### What to work on
Reproduce the records below exactly; the images should not appear.

### Dataset
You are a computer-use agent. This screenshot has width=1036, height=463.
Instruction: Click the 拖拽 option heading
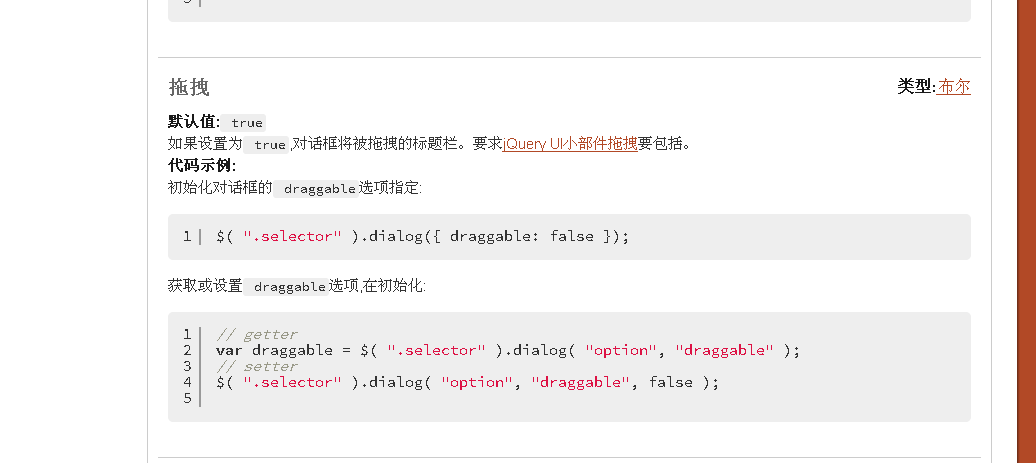click(x=189, y=87)
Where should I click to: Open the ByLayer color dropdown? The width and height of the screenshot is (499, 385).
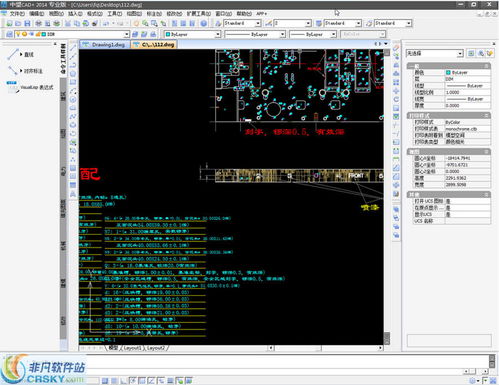(192, 34)
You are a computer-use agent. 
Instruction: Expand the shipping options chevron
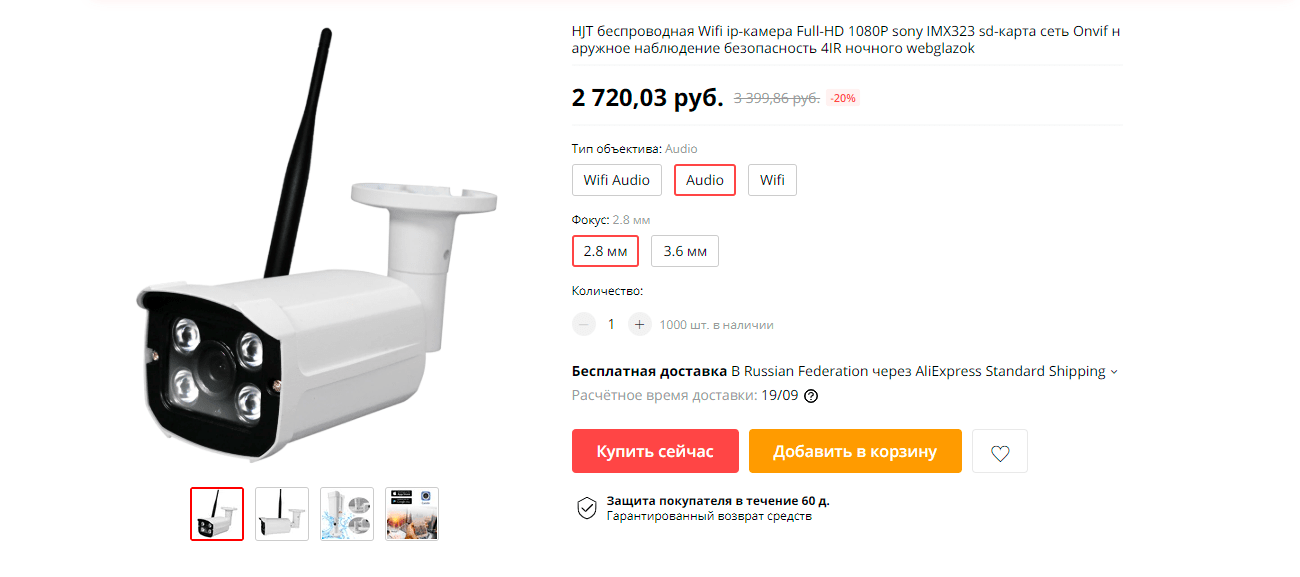[1115, 371]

### Your solution
You are a computer-use agent. This screenshot has width=1036, height=463.
Instruction: Click the 拖拽 option heading
click(x=189, y=87)
Where should I click to: Open the ByLayer color dropdown? The width and height of the screenshot is (499, 385).
(192, 34)
You are a computer-use agent. 
Instruction: Expand the shipping options chevron
[1115, 371]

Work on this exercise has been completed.